Mark, do you view the Metal tessellation pipeline as tailored to AX GPUs? I'm wondering, since I'm not aware of different tessellation pipelines in Vulkan that would depend on desktop vs mobile GPUs.
Apple merely justified their approach with a "clean sheet" argument, and implied they did it for the sake of simplicity (not simplicity of porting from DX, obviously).
Exposing the DX hull/geometry/domain shader stages requires lots of shader compilation work to occur at draw call time on DX11/GL *or* pipeline construction time on Vulkan/DX12 (emphasis for clarity - it is one or the other and depends on the API which it is). All the vendors have to move some code between the different stages to suit their hardware to make it *appear* that these stages are independent when really they aren’t.
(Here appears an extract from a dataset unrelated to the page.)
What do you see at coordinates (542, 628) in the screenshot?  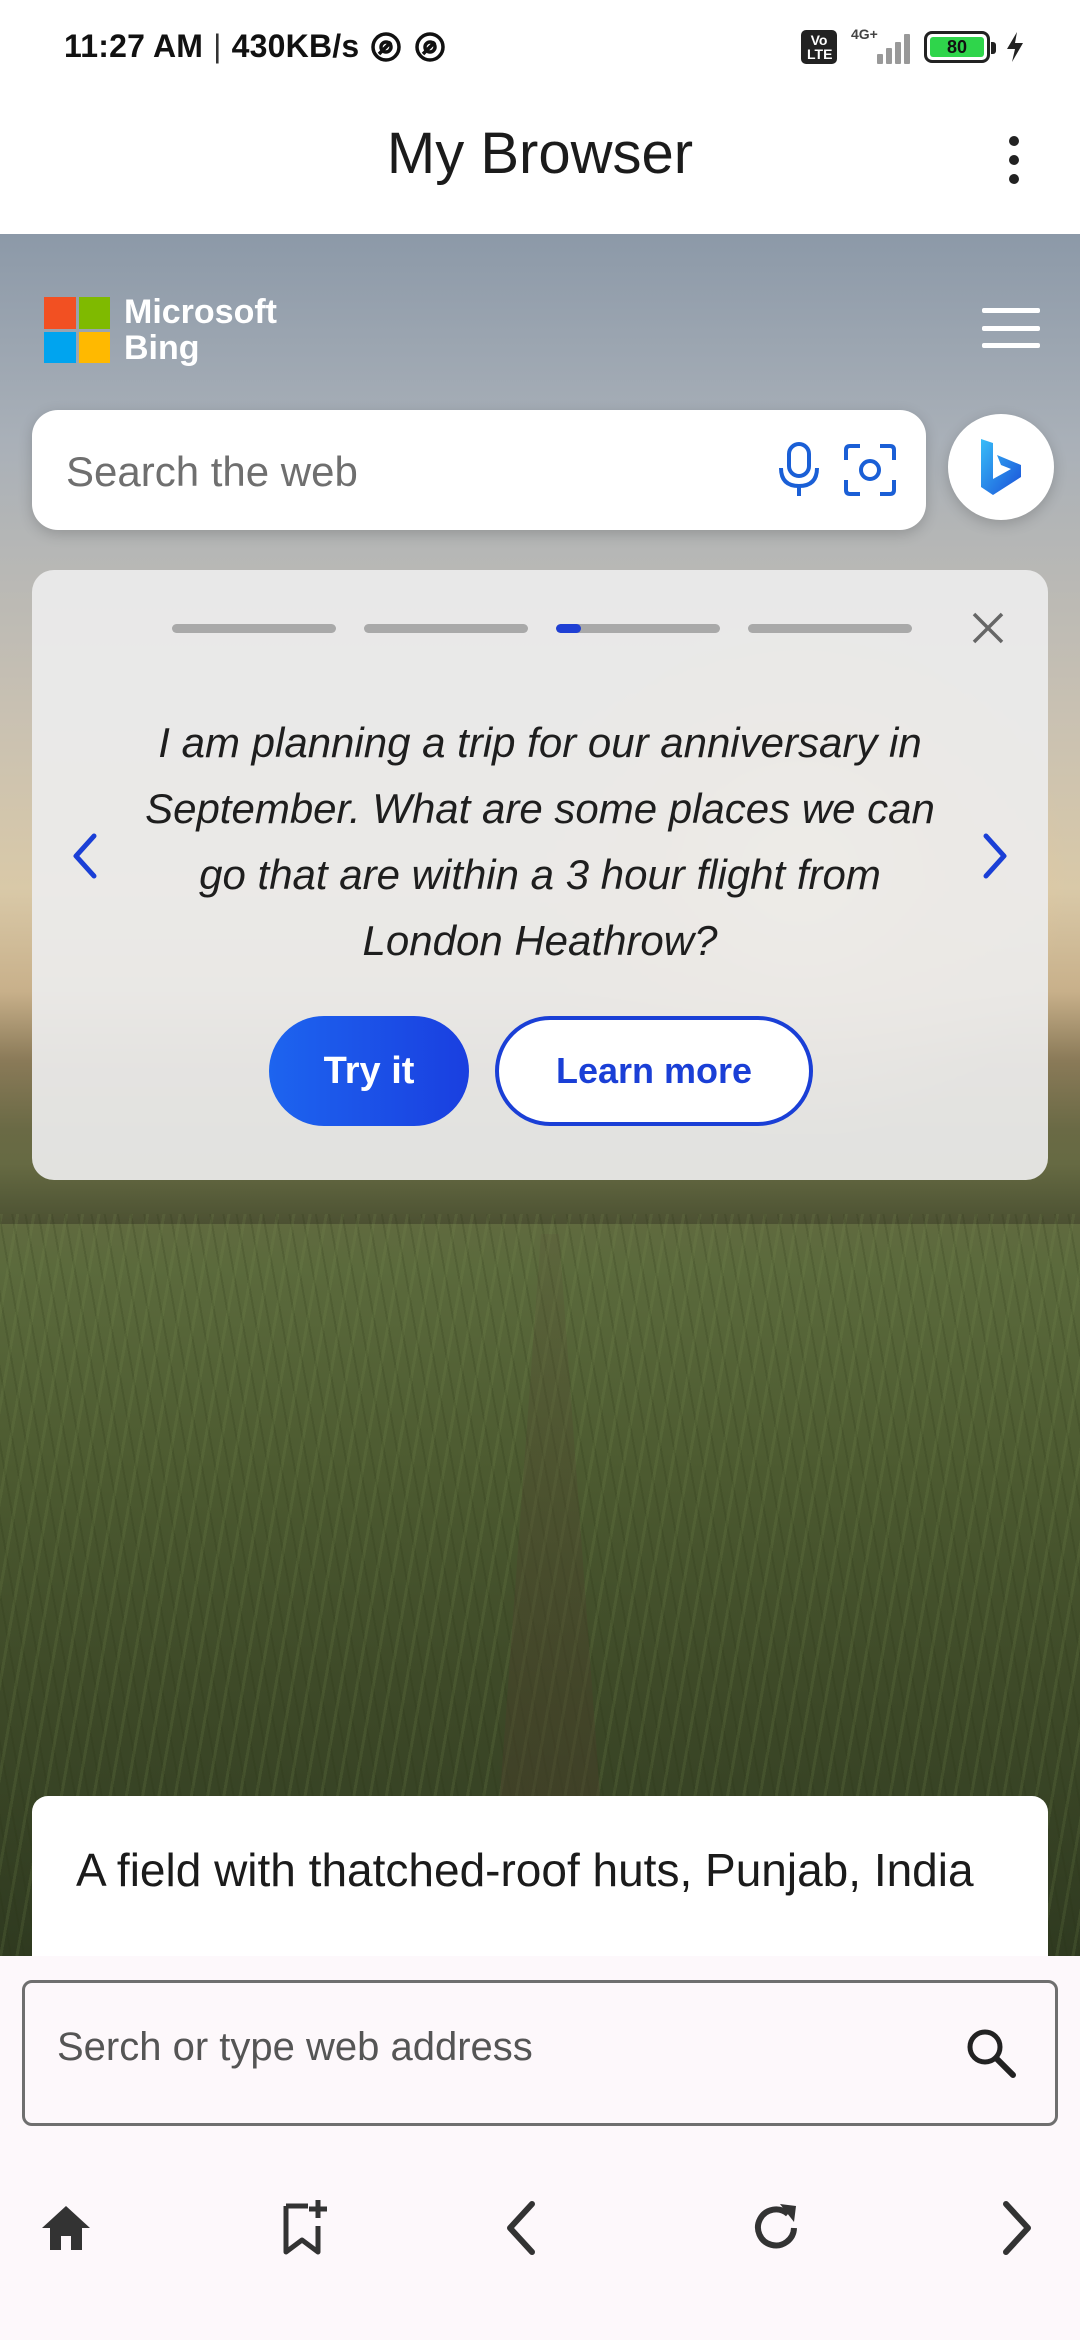 I see `carousel-progress` at bounding box center [542, 628].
AMD, Intel and all mobile GPUs I am aware of internally require that the first stage of tessellation be dealt with separately - the vertex/hull stage that Apple require be implemented as compute - and for the data to be exported to VRAM for later consumption by subsequent stages. Nvidia’s hardware is a little bit cleverer but I don’t really understand the whys and wherefores.
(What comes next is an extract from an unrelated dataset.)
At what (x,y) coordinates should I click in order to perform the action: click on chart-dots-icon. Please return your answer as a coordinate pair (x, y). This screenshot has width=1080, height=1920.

In other APIs AMD and Intel can break a single draw call into small chunks that are processed using a small amount of VRAM/cache to do this vertex/hull work and then switch to consuming it in the “domain” shader stage. This means the developer doesn’t have to care about providing scratch buffers for the intermediate data that are large enough for the draw call. It *appears* just like the Nvidia card, only a bit slower.
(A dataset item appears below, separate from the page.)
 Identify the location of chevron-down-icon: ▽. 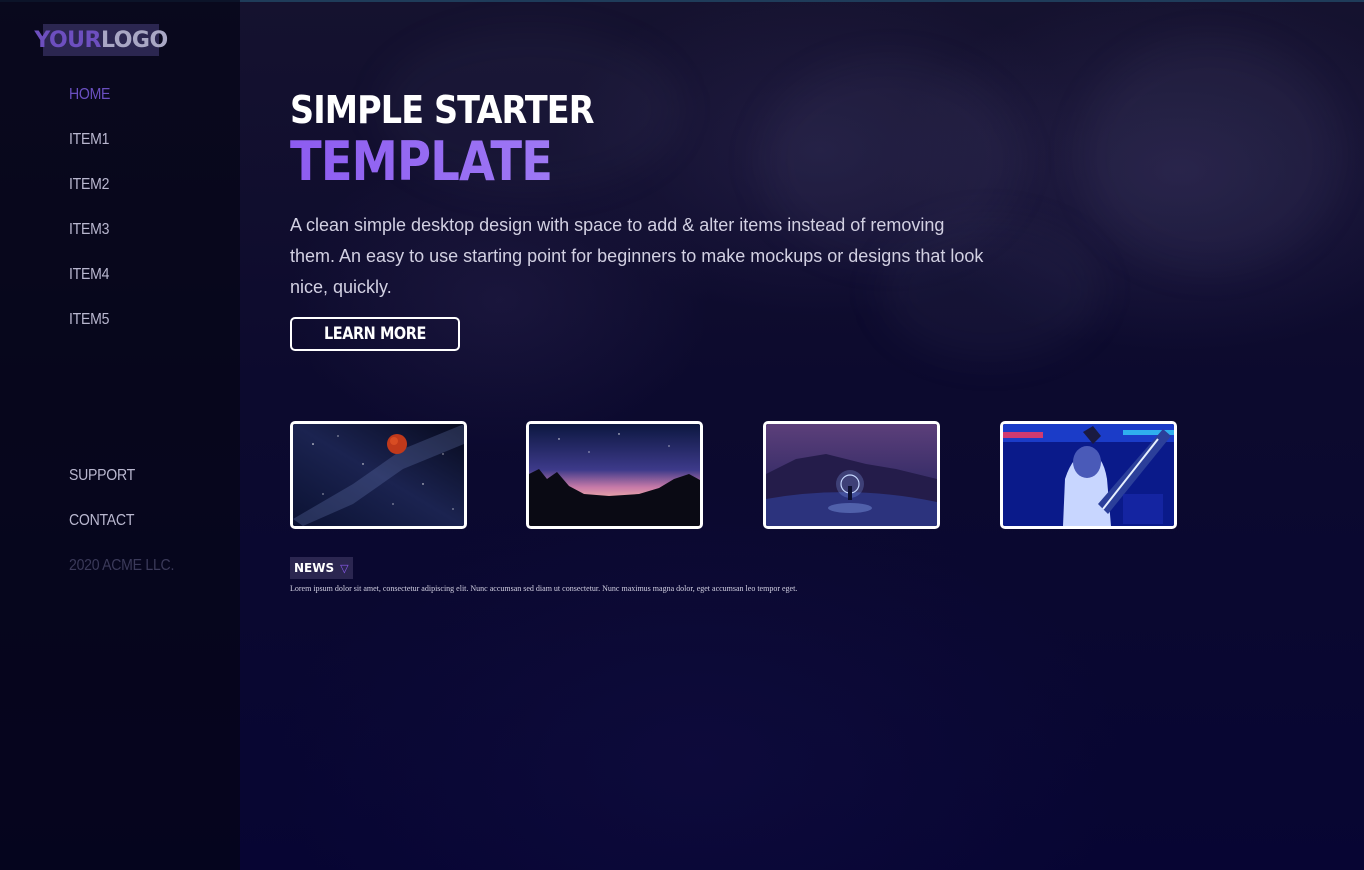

Mobile GPUs *can’t* usually do that as they process ALL geometry before processing any pixels. So they need to store all the intermediate data for all draw calls for the duration of the render pass. That consumes a lot of memory but Khronos and Microsoft are looking for consistency and continuation of the API to enable developers - so the hardware vendors either fix the hardware, swallow the memory cost or don’t implement tessellation.
Apple didn’t want to do this as they design Metal with a philosophy of exposing all the costs and problems to developers, sometimes this puts them at odds with industry standards and norms. It suits Apple’s hardware and it functions adequately on AMD. The problem is that it was decision that didn’t reflect the potential future and I expressed that at the time. It closes off an avenue of rendering development to use fully GPU driven rendering where the GPU alone decides what to render and encodes all the necessary draw commands. Apple’s approach needs the CPU to know every detail of what’s going on to allocate temp buffers and separate the issuing of dispatch and draw calls when they are one draw call on all other APIs.